# Scraping a wider range of dates

In [1]:
%matplotlib inline
import numpy as np
import scipy as sp
import matplotlib as mpl
import matplotlib.pyplot as plt
import pandas as pd
import seaborn as sns

In [7]:
from pyquery import PyQuery as pq
from bs4 import BeautifulSoup
from selenium import webdriver
import re
import requests

import time

In [3]:
fedurl_base = "http://search.newyorkfed.org"

## Using Selenium WebDriver

We first used Selenium to obtain all the links of the FOMC minutes on the FOMC website.

Selenium offers an advantage over basic requests--it doesn't run into php/javacript tag selector issues because it simulates an actual human browsing the website. (The search engine from which the links are obtained uses a php/javascript backend.)

In [48]:
# Initialize browser
# Use Ctrl+Enter (don't use Shift+Enter)
browser = webdriver.Firefox()

Selenium allows us to go directly to the search page with text already in the input query.

In [49]:
browser.get("http://search.newyorkfed.org/fomc-docs/search?advanced_search=true&fomc_document_type=minutes&text=.htm&search_precision=All+Words&from_month=3&from_year=1936&to_month=12&to_year=2015&sort=Most+Recent+First&Search=Search")

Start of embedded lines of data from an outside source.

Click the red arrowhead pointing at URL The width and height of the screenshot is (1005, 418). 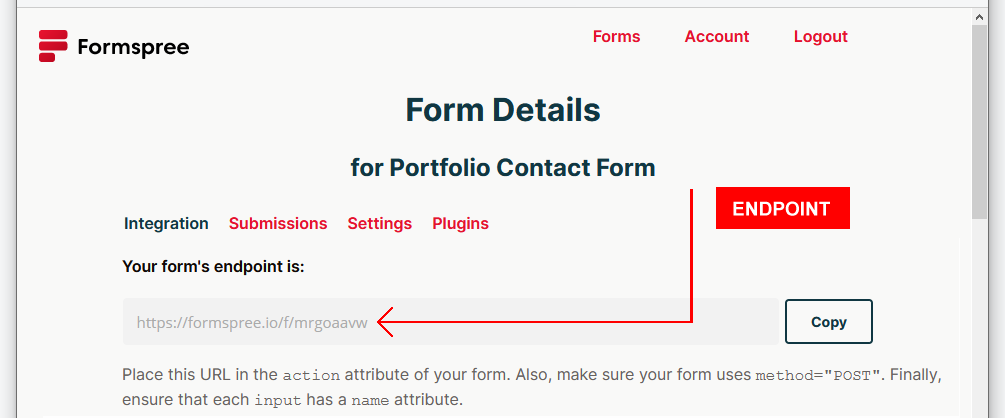point(388,322)
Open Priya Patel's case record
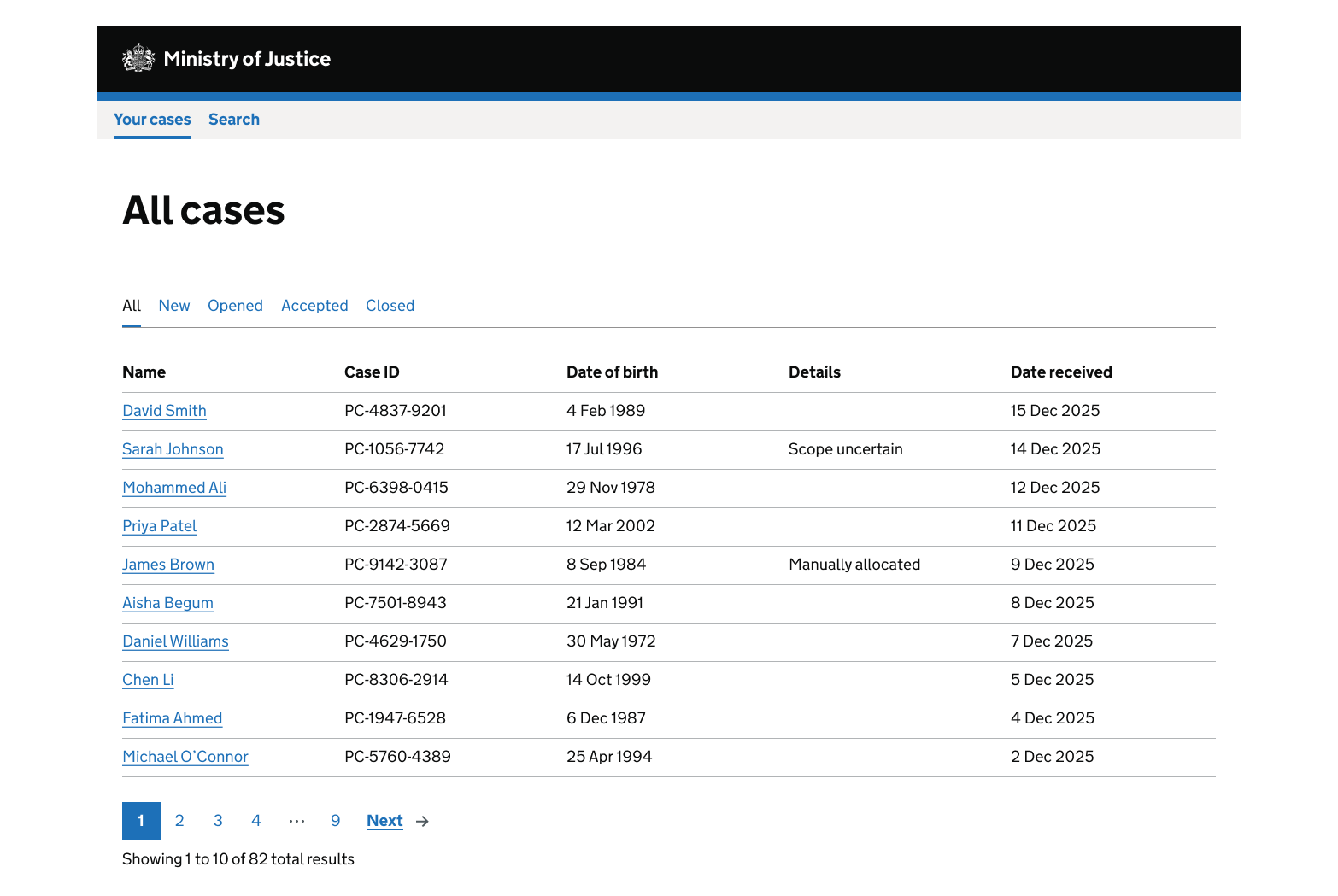The height and width of the screenshot is (896, 1338). pyautogui.click(x=159, y=526)
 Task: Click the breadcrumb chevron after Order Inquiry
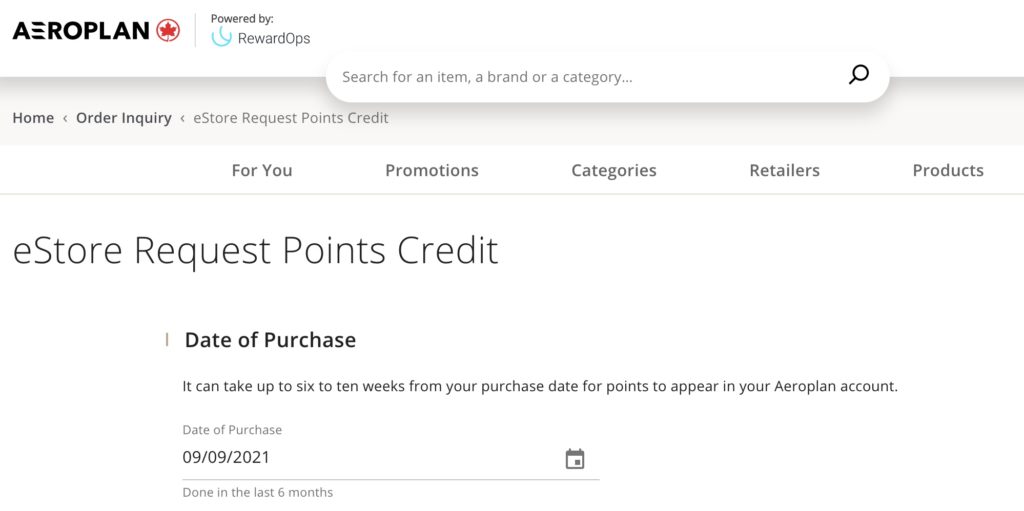[182, 118]
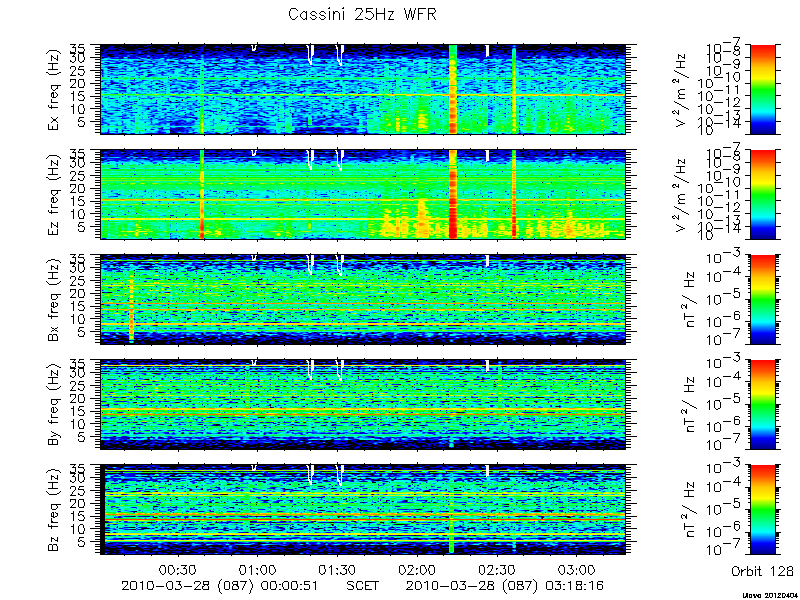Screen dimensions: 800x600
Task: Click the red burst in Ez panel
Action: coord(453,194)
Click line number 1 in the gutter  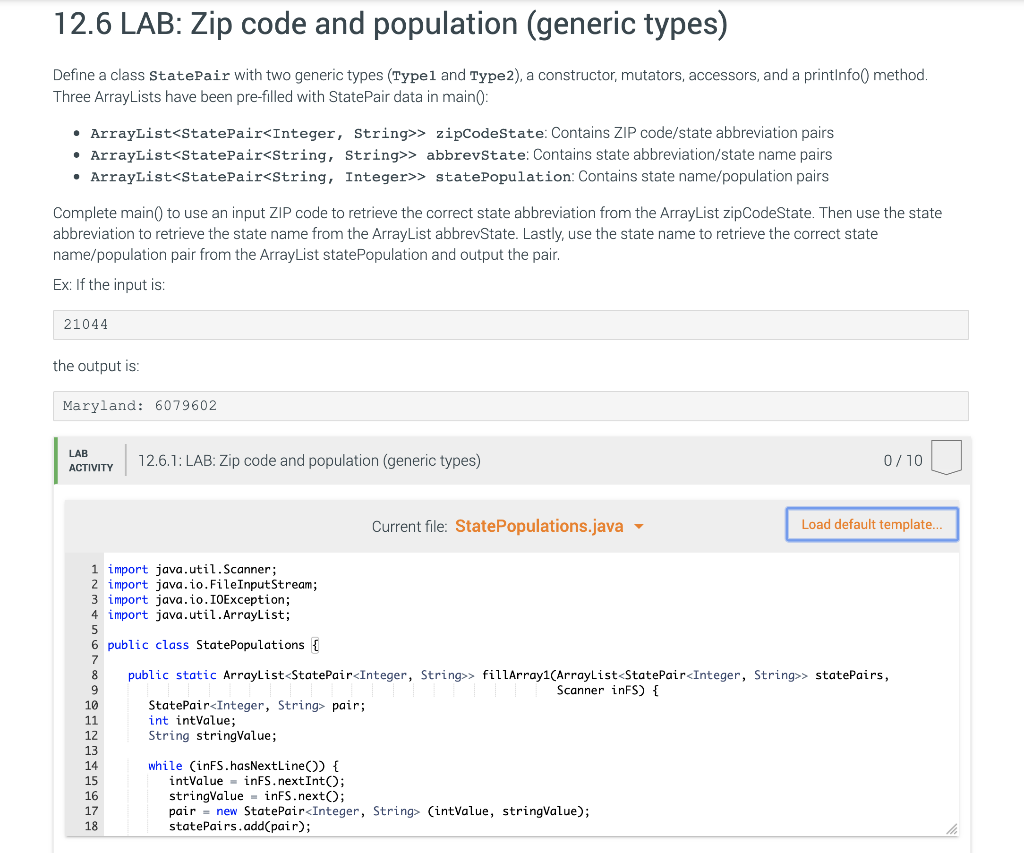[94, 569]
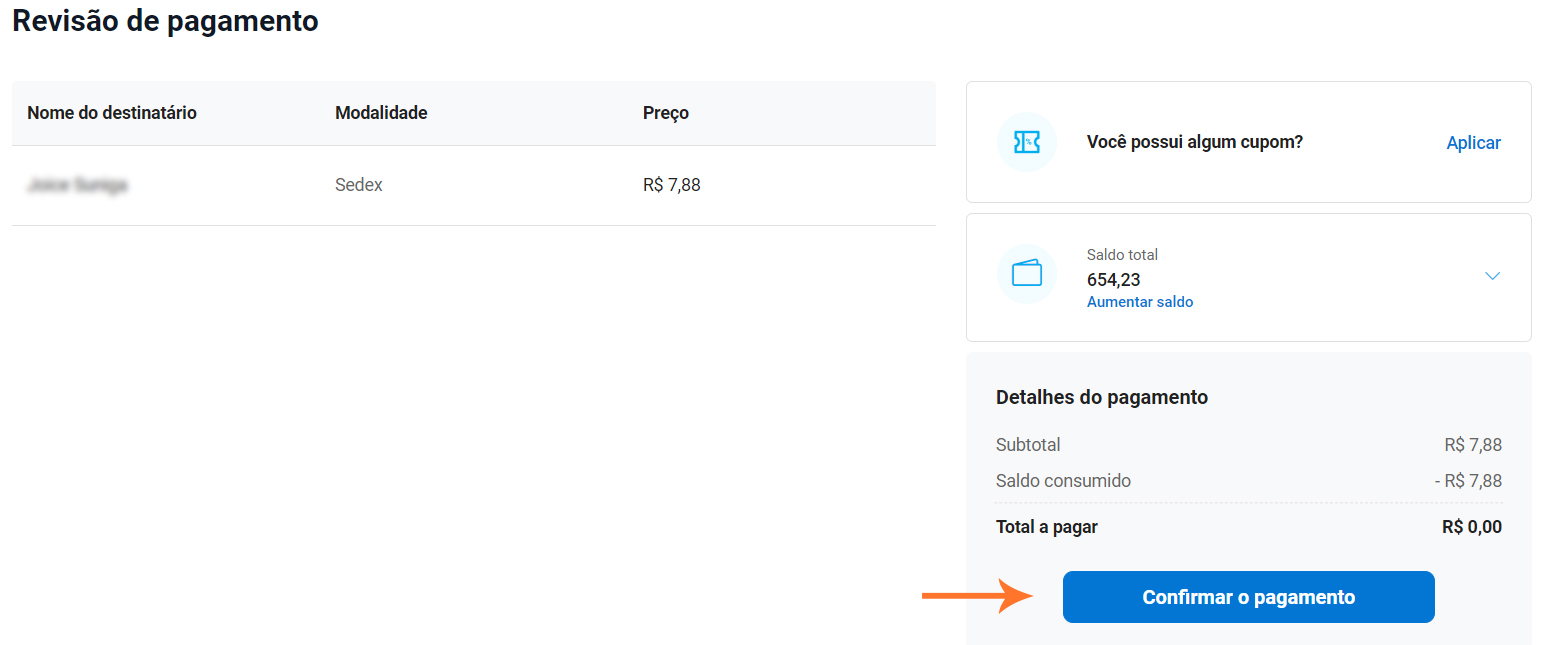
Task: Expand the Saldo total chevron
Action: coord(1492,276)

We iterate through each page of the search results and collect all the links by storing them in a list.

In [50]:
links = []

while True:
    src = browser.page_source
    soup = BeautifulSoup(src, "html.parser")
    
    for tag in soup.find_all('strong'):
        linkbox = tag.find('a')
        if linkbox:
            links.append(linkbox['href'])
    try:
        nextresults = browser.find_element_by_link_text('Next Page')
        nextresults.click()
        time.sleep(1)
    except Exception, e:
        print "End of results"
        print "====================================="
        print e
        break

# remove duplicates
links = list(set(links))
print len(links)

End of results
Message: Unable to locate element: {"method":"link text","selector":"Next Page"}
Stacktrace:
    at FirefoxDriver.prototype.findElementInternal_ (file:///c:/users/george/appdata/local/temp/tmpz5tu8q/extensions/fxdriver@googlecode.com/components/driver-component.js:10659)
    at FirefoxDriver.prototype.findElement (file:///c:/users/george/appdata/local/temp/tmpz5tu8q/extensions/fxdriver@googlecode.com/components/driver-component.js:10668)
    at DelayedCommand.prototype.executeInternal_/h (file:///c:/users/george/appdata/local/temp/tmpz5tu8q/extensions/fxdriver@googlecode.com/components/command-processor.js:12534)
    at DelayedCommand.prototype.executeInternal_ (file:///c:/users/george/appdata/local/temp/tmpz5tu8q/extensions/fxdriver@googlecode.com/components/command-processor.js:12539)
    at DelayedCommand.prototype.execute/< (file:///c:/users/george/appdata/local/temp/tmpz5tu8q/extensions/fxdriver@googlecode.com/components/command-processor.js:12481)
187


We save the links that we found.

In [66]:
import pickle
pickle.dump(links, open("mins_links.p", "wb"))

In [67]:
import pickle
links = pickle.load(open("mins_links.p", "rb"))

In [68]:
len(links)

187

## Using requests

This approach for obtaining the links cannot be used as easily since Javacript used on the FOMC site makes tag selection difficult. 
Attempting to find strong results in no urls being found. 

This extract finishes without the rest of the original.